- Records shown:
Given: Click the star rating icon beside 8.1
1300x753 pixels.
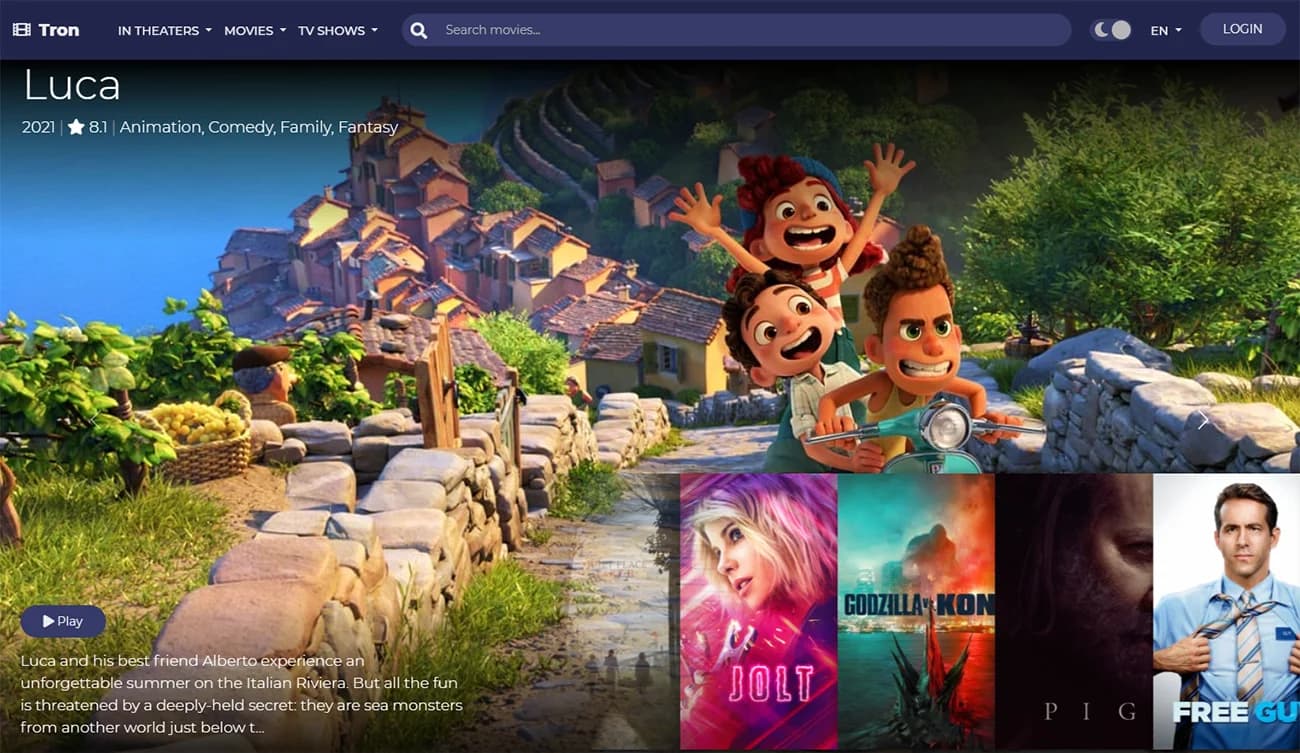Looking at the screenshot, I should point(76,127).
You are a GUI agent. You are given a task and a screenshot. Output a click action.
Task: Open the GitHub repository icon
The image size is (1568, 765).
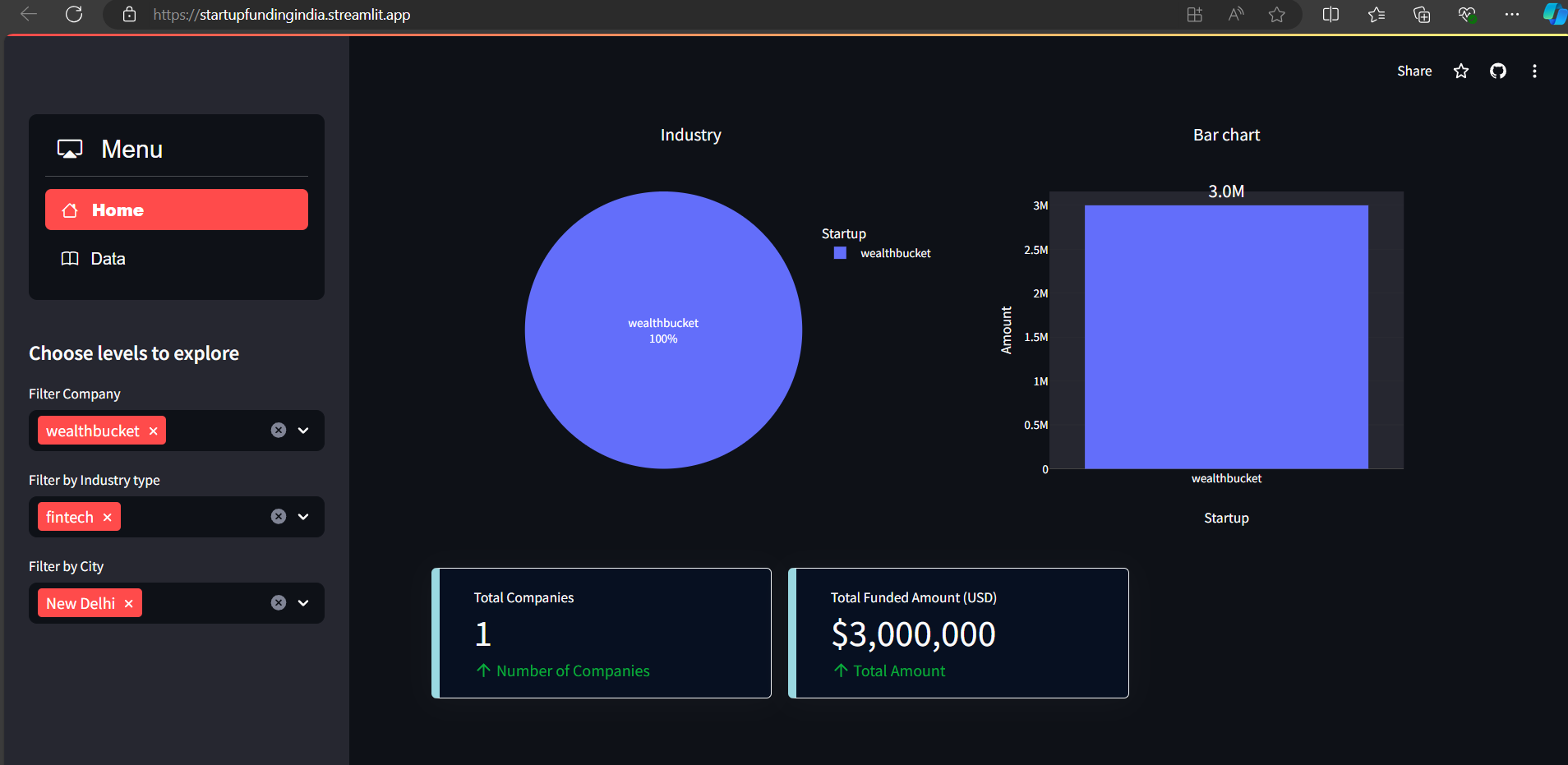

- Problem to work on: Once you find the line that contains "Task: Open the GitHub repository icon", reproduce it and every line after it through the end of the entries above, exactly as written, with no pictures.

- Result of the exercise:
Task: Open the GitHub repository icon
The image size is (1568, 765).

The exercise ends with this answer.